**TEXT EXCERPT**
The default benchmark parameters are stored in BenchmarkTools.DEFAULT_PARAMETERS whose structure and default values are shown below:

Parameter

Type

Default

Explanation

samples

Int64

10000

Number of samples to take

seconds

Float64

5.0

Seconds budgeted for benchmarking

evals

Int64

1

Number of evals per sample

overhead

Float64

0.0

Offset to subtract due to loop overhead (in ns)

gctrial

Bool

true

Run gc() before each trial

gcsample

Bool

false

Run gc() before each sample

time_tolerance

Float64

0.05

Percentage noise tolerance on times used for analysis

memory_tolerance

Float64

0.01

Percentage noise tolerance on memory used for analysis

The values can be changed be setting the individual fields of BenchmarkTools.DEFAULT_PARAMETERS or by setting values as part of a benchmarkable macro:

julia> bench = @benchmarkable sum($(rand(1000))) seconds=1 time_tolerance=0.01
julia> run(bench)

Setup and teardown#

Setup and teardown is supported with setup and teardown expressions.

Back to our Ax = b example above, it may be written as follows using a setup expression:

julia> using BenchmarkTools
julia> @benchmark x = A\b setup=(n=100; A=rand(n,n); b=rand(n))

Note the lack of variable interpolation in the benchmarked expression. setup and teardown expressions are executed once per sample, not each evaluation (as described in the Introduction. This is something to keep in mind when mutating state within evaluations. For example, if running N evaluations of a sorting algorithm where the sorting is carried out in place, then N-1 of the evaluations will be carried out on a sorted array.

Handling Results#

BenchmarkTools has four types related to benchmark results:

  1. Trial - Contains all collected samples and benchmark parameters

  2. TrialEstimate - A single estimate to summarise a Trial

  3. TrialRatio - A comparison between two Trails

  4. TrialJudgement - A classifier of a TrialRatio as invariant, regression, or improvement

Trials are the return type of running benchmarks:

julia> using BenchmarkTools
julia> trial = @benchmark x = A\b setup=(n=100; A=rand(n,n); b=rand(n))
  BenchmarkTools.Trial:
    memory estimate:  79.98 KiB
    allocs estimate:  5
    --------------
    minimum time:     88.470 μs (0.00% GC)
    median time:      128.398 μs (0.00% GC)
    mean time:        140.650 μs (5.12% GC)
    maximum time:     5.099 ms (97.06% GC)
    --------------
    samples:          10000
    evals/sample:     1

The representation of a Trial shows the results of the minimum, median, mean, and maximum TrialEstimates. There are calculated using overloads of their respective functions.

When considering which estimator to use, refer to the following:

  • The minimum is a robust estimator for the location parameter of the time distribution, and it should not be considered an outlier

  • The median, as a robust measure of central tendency, should be relatively unaffected by outliers

  • The mean, as a non-robust measure of central tendency, will usually be positively skewed by outliers

  • The maximum should be considered a primarily noise-driven outlier, and it can change drastically between benchmark trials.

**DIRECTIVES**
- 1) In the BenchmarkTools excerpt, list every default benchmark parameter whose type is Float64.
- 2) Carry on writing the BenchmarkTools excerpt, starting immediately after its final sentence.

**DATA SEGMENT**
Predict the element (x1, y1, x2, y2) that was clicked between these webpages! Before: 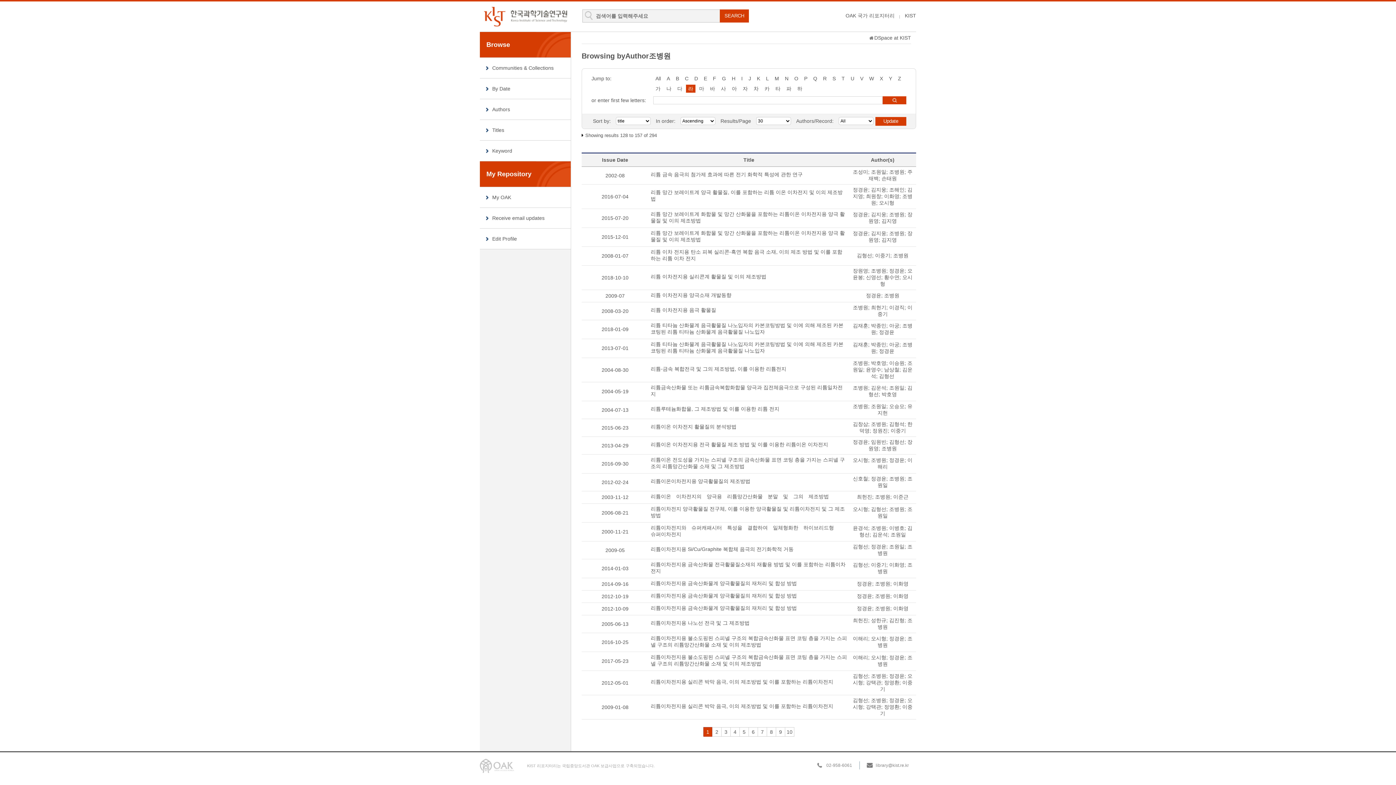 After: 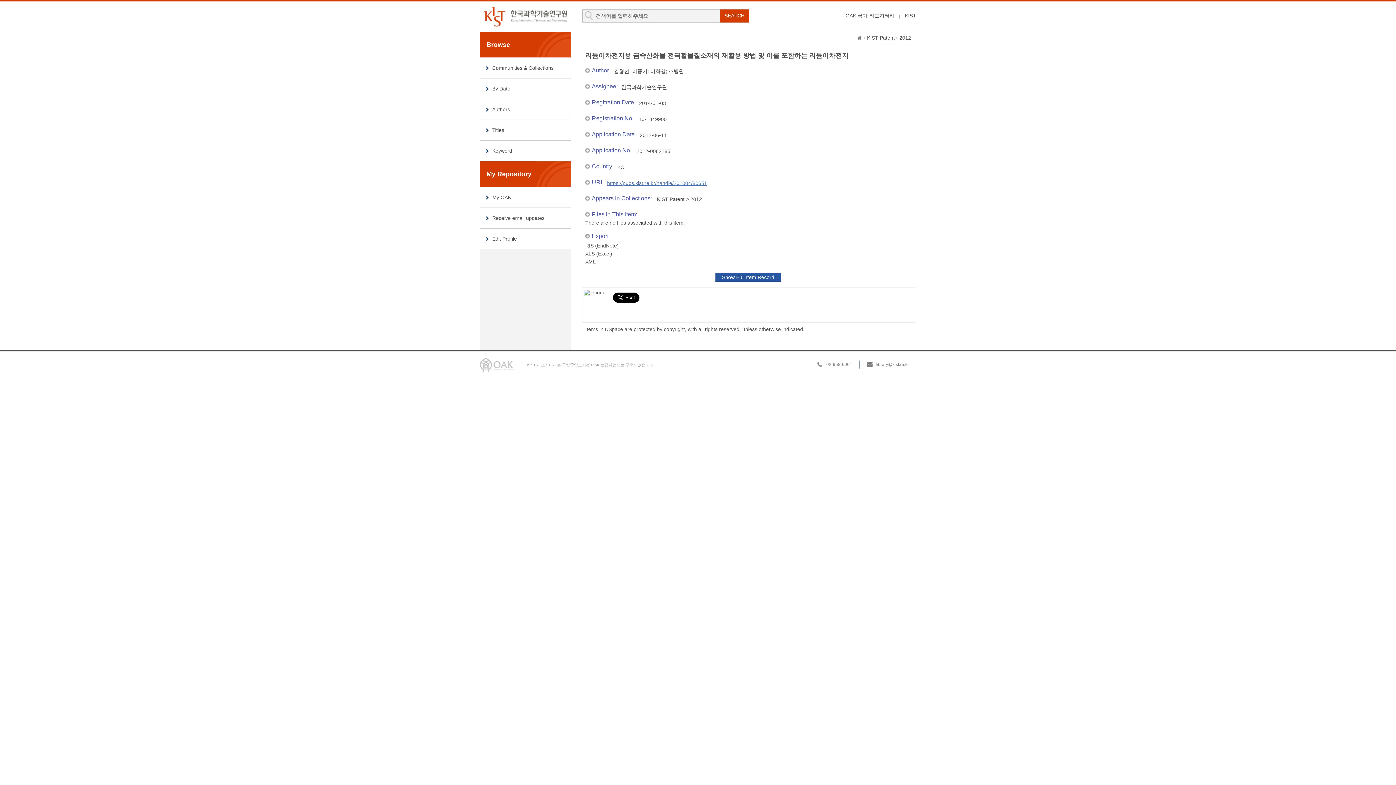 Action: label: 리튬이차전지용 금속산화물 전극활물질소재의 재활용 방법 및 이를 포함하는 리튬이차전지 bbox: (650, 561, 847, 574)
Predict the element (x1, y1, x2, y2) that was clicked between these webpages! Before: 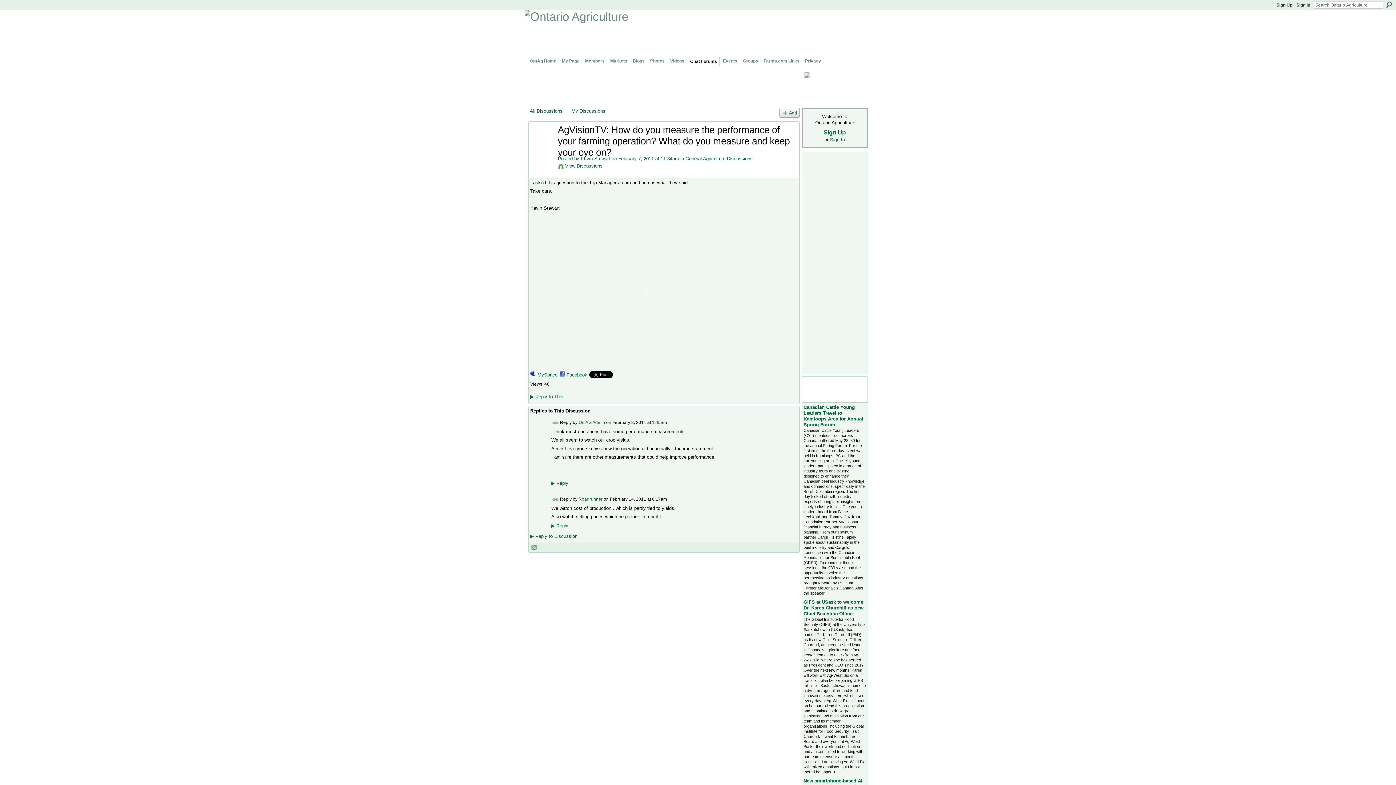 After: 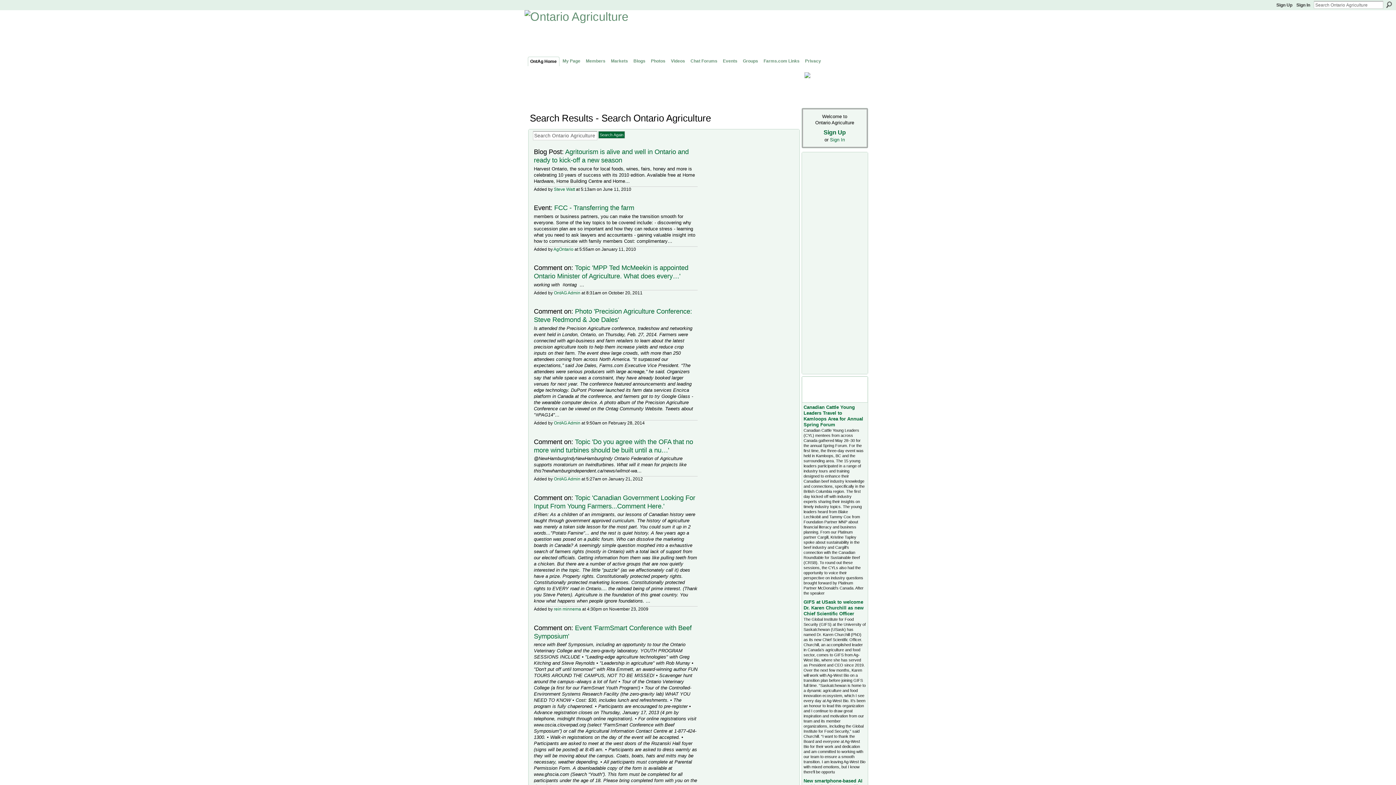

**SOLVED PROBLEMS**
- 1) seconds, overhead, time_tolerance, memory_tolerance

- 2)
TrialRatios are computed by calling the ratio function with two TrialEstimates. These ratios can then be passed to judge to classify whether the benchmark is an invariant, a regression, or an improvement:

julia> bench1 = median(@benchmark x = A\b setup=(n=100; A=rand(n,n); b=rand(n)));
julia> bench2 = median(@benchmark x = A\b setup=(n=100; A=rand(n,n); b=rand(n)));
julia> bench_ratio = ratio(bench1, bench2)
  BenchmarkTools.TrialRatio:
    time:             0.9872530444481794
    gctime:           1.0
    memory:           1.0
    allocs:           1.0
julia> judge(bench_ratio) # or judge(bench1, bench2)
  BenchmarkTools.TrialJudgement:
    time:   -1.27% => invariant (5.00% tolerance)
    memory: +0.00% => invariant (1.00% tolerance)

Custom time and memory tolerances may be passed to judge via the time_tolerance and memory_tolerance keyword arguments.

Tuning#

It can be difficult, or just time consuming, to determine the correct number of evaluations required to get reasonable results from a benchmark. To aid in this task, BenchmarkTools offers a utility to to automatically tune a benchmark called tune!.

Back to the Ax = b example:

julia> bench = @benchmarkable x = A\b setup=(n=10; A=rand(n,n); b=rand(n))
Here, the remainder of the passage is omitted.